I'd love to get 2 years out of a screwgun. The triggers or switches usually go inside a year, brushes soon after. I usually repair them when I get around to it. I have two that need work right now, so I guess I'm slacking.


----------



## Aussiecontractor (Oct 6, 2014)

What guns do you use ? Just the 1 brand ? I've never had problems with switches or brushes in the motor, with makita I used them for years n years and hilti which I changed to only a couple of years ago. the main problem I get is the heads wearing out, so that's when I normally swap out or I'll buy another head if I need a few weeks to get by.

Do you hold the trigger and the gun at wide open throttle until you have screwed of I notice on vids people doing that 

Sent from my iPad using Tapatalk


----------



## P.A. ROCKER (Jul 15, 2011)

I've had Black & Decker, Craftsman(B&D in a Craftsman wrapper) Milwaukee, Porter Cable and Dewalt guns. I haven't bought a Makita. Their not too common in my area.
I run it wide open.


----------



## Rico1982 (Jun 28, 2015)

Pa rocker. Do you use your cordless drywall gun on wood framing or metal?


----------



## Aussiecontractor (Oct 6, 2014)

I can't comment on those never used them. tho, When I screw off I trigger every screw basically never really hold it wide open how much are they retail


Sent from my iPad using Tapatalk


----------



## MrWillys (Mar 10, 2014)

The best scrugun ever for me was the B&D 2037 from the 90's. It was a bit slower at 2500 RPM vs 4000 that gave it additional torque. While it was a little slower it has more power when wood gets hard, or heavy gauge studs. When framing with heavy gauge you'd have better drilling and less chance of busting off the bit tip. I toyed with a Hilti cordless towards the end of my career, but always preferred to plug in my old 2037. I refused to use company supplied guns and bought them used off E-Bay to the point of even converting sheet metal workers 2054's for my use.
A good woman is #1, but a good scrugun is darn close.


----------



## P.A. ROCKER (Jul 15, 2011)

Rico1982 said:


> Pa rocker. Do you use your cordless drywall gun on wood framing or metal?

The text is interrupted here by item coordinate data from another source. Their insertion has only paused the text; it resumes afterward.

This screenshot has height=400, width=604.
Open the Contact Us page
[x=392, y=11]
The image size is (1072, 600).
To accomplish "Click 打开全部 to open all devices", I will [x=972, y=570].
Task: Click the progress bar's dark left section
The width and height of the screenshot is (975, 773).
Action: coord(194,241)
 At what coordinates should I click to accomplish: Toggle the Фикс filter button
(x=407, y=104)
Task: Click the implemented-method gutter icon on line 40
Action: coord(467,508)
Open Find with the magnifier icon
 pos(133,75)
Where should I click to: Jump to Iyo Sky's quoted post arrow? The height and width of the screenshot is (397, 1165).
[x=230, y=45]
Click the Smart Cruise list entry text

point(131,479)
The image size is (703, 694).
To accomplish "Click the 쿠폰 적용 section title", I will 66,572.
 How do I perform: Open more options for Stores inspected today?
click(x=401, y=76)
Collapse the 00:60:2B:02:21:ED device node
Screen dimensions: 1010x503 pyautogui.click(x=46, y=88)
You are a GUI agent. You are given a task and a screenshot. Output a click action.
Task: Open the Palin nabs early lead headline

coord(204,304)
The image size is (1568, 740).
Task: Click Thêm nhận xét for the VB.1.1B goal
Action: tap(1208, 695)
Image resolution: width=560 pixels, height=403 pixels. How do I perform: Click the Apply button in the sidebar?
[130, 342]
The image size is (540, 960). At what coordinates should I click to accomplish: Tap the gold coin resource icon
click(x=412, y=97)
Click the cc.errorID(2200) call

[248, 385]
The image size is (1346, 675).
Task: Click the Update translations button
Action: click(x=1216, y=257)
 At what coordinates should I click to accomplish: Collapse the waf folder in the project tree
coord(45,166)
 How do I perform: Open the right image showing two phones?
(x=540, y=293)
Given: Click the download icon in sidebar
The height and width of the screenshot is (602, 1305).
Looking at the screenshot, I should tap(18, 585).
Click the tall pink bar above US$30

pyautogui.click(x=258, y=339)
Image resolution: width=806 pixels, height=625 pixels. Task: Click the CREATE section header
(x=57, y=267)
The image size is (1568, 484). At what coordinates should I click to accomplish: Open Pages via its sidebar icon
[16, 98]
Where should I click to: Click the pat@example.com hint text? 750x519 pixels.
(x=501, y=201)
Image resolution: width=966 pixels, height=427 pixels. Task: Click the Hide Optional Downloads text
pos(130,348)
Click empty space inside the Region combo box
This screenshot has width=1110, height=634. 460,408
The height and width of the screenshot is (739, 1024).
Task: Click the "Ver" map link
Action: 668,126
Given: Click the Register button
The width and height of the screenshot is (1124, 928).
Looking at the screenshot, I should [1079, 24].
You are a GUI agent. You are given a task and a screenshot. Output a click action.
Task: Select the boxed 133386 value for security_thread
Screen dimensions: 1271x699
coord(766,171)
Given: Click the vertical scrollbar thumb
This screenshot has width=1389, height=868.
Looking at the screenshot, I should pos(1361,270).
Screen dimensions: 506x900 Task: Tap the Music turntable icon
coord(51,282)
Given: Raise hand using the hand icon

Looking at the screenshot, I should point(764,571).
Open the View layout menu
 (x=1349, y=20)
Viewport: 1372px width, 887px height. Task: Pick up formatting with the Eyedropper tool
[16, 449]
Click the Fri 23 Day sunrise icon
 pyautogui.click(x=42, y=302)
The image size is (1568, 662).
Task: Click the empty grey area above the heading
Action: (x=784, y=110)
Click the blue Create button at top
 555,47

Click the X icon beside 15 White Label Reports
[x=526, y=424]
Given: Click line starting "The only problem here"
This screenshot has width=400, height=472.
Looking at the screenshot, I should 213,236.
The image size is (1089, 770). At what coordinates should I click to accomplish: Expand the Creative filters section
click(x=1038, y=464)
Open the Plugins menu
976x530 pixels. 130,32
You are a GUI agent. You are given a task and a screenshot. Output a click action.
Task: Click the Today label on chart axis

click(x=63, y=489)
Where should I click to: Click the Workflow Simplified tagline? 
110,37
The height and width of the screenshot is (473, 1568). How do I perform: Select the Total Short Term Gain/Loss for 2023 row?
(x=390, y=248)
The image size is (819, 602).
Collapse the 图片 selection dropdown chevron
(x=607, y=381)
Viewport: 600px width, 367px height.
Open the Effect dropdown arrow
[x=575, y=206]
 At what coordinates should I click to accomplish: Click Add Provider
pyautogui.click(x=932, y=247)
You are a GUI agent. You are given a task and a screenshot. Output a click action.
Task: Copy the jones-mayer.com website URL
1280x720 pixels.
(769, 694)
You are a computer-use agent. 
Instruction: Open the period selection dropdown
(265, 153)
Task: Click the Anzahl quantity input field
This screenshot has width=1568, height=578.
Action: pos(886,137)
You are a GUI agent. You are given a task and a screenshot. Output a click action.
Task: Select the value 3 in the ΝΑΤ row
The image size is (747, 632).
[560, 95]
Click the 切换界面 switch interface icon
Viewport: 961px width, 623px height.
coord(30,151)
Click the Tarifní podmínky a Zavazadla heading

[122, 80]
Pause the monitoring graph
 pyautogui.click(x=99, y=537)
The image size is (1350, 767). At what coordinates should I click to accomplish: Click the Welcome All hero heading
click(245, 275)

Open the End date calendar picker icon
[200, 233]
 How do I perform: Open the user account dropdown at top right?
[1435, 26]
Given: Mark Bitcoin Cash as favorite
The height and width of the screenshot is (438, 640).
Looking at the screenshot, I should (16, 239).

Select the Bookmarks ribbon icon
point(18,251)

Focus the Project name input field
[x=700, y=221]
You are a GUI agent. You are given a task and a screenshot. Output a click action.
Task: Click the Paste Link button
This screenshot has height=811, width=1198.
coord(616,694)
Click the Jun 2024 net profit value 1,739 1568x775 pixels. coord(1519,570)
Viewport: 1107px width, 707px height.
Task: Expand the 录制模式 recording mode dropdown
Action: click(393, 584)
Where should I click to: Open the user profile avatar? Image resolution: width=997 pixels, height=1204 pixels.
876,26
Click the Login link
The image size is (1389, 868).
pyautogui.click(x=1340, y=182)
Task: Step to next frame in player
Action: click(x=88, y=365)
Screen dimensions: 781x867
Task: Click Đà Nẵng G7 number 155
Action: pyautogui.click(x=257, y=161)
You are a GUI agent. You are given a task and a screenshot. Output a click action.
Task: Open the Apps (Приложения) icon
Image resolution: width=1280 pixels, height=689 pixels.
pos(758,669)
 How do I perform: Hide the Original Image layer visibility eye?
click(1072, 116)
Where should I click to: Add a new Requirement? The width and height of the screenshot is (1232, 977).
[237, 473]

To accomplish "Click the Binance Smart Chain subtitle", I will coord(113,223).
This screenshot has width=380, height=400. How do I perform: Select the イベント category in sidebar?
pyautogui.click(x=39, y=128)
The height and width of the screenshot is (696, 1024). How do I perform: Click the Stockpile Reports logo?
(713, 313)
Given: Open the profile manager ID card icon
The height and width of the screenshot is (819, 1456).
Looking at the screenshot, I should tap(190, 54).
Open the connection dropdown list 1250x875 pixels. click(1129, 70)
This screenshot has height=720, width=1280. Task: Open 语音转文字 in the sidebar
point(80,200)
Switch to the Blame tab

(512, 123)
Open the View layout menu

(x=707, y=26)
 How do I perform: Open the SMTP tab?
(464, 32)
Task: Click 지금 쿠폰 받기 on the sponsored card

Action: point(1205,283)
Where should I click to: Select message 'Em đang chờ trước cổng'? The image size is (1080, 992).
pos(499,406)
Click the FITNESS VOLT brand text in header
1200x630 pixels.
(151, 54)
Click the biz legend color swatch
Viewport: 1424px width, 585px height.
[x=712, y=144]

This is the first cordless I bought and primarily I hang new houses on wood.




Aussiecontractor said:


> I can't comment on those never used them. tho, When I screw off I trigger every screw basically never really hold it wide open how much are they retail


The Dewalt dw272 corded is under $100 USD The Dewalt cordless with 2 batteries and charger cost $200 USD.


----------



## Aussiecontractor (Oct 6, 2014)

Holly chit that's cheap ! I'd buy one every year even if it wasn't broken...I just got my new cordless hilti screw gun 2 bats and a charger $750 Aus 


Sent from my iPad using Tapatalk


----------



## P.A. ROCKER (Jul 15, 2011)

The Hilti SD 4500 18-Volt Lithium-Ion with 2 batteries and a charger cost $439 over here. 
You fellas are getting ripped off. Start a revolt.


----------



## Rico1982 (Jun 28, 2015)

I'm looking to get a combo pack. Cordless screwgun and drywall cutout tool, router. Don't know whether to go with deWalt or Makita. I only want them for the ceilings, that's the only time the cords bother me. When I'm banging out the walls and doing finishing touches they don't bother me too much. I do new sub division homes. Your basic tract home. I just wish the router had a clip as well to put on my belt. Would be sweet. Guess I'm gonna have to customize it.


----------



## D A Drywall (May 4, 2013)

I heard that the Dewalt router also has a belt clip but I have not seen this personally.


----------